Thursday, October 15, 2015

Scars and Mistakes of Impatience

The Jer. 17.7-9 painting before I boogered it up
This morning I was looking over a watercolor painting I made yesterday. I saw a pencil line and decided to erase it. The bit of graphite vanished, but so did some of the green background. I dipped a brush in water and loaded the bristles with paint. My touch-up wouldn't have been a big deal, had it not been in an area where I had text with very concentrated black paint. If I had thought it through, I would have known better than to swipe over the dark paint; but in my haste, I ended up smearing the area. Immediately I blotted the area with a piece of magic eraser sponge which lifted the majority of the paint--especially the green. (Whew!) Crisis averted. Except that I screwed up. Again. I tried to fix the area while the abused paper was still wet. The fresh black paint spider-webbed and bled all over the roughed up area. Now it looked even worse than when I first "ruined" it. The sponge didn't pick up as much of the paint the second time. The paper was even more mangled. But I finally stopped trying to fix it. Iknew I had to wait for the paper to dry.

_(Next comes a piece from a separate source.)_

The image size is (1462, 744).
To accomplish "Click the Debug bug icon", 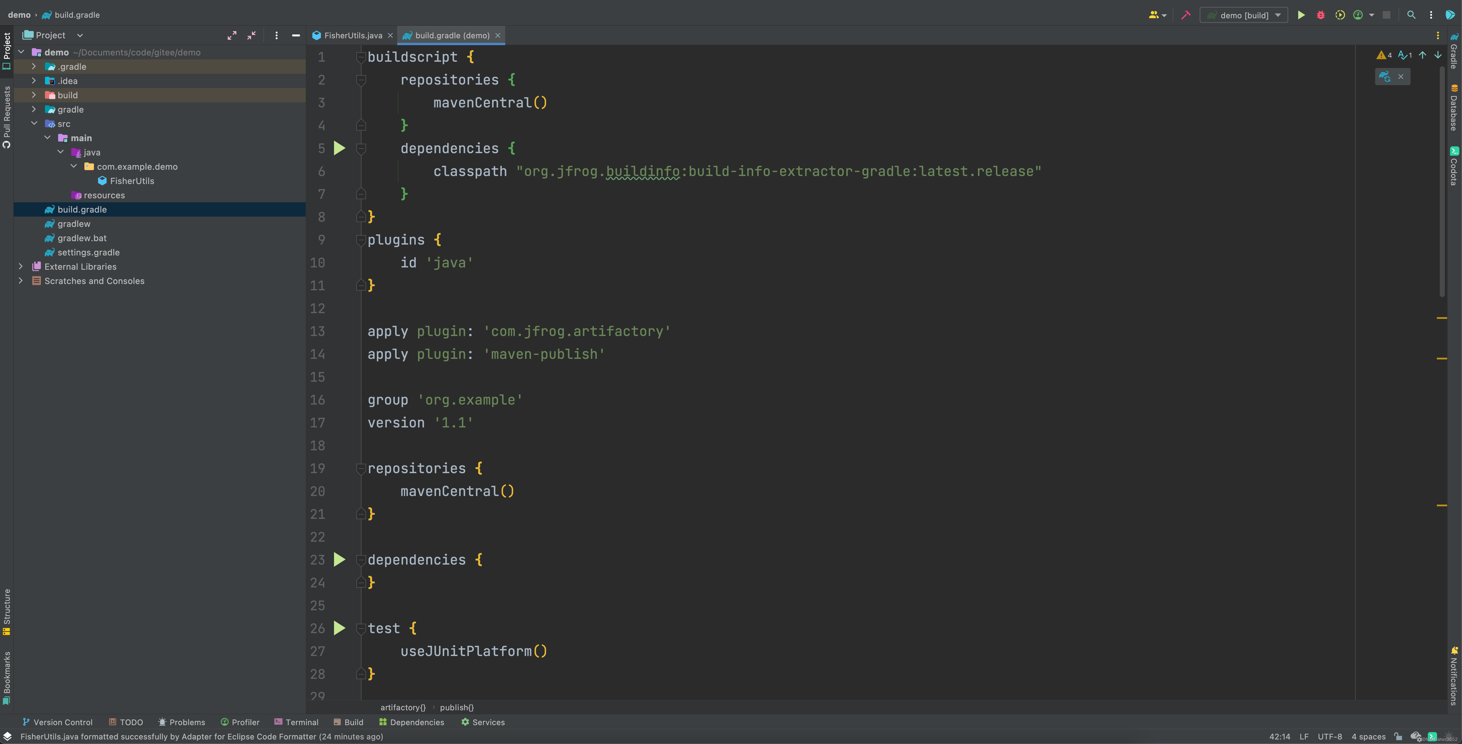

Through each of the mistakes and ever-increasing consequences, I thought about how the situation mirrored life. God tells us "I have a plan for you." We say, "Marvelous! Hurry up!" We get impatient, or think God has forgotten us, or He really must not have meant what he said. So we take matters into our own hands. We make a mess of things. Then we cry for help. "Gah! I broke it! ...I'm sorry," we sheepishly admit. "I still have a plan for you," He tells us. But there are consequences for our disobedience, impatience, and pride. We will have scars where there should have been tattoos commemorating God's faithfulness to His promise. The victory will come, in the proper timing, but the marks of our failings will be a permanent reminder, the baggage of our fallen state. But even those stumblings can be a testament. A many-versed song of the moments when God would not allow our failings to undermine His plan. His faithfulness to uphold His promises will be a song of victory even though we as humans seem only to be able to write songs of lament in our failings.


So while I wait for the paper to dry, I know the painting will not turn out unblemished. It will look better, but not perfect. And every time I see the scarred surface, I will remember the lesson I learned: be patient...do things in their proper time. It works out better that way.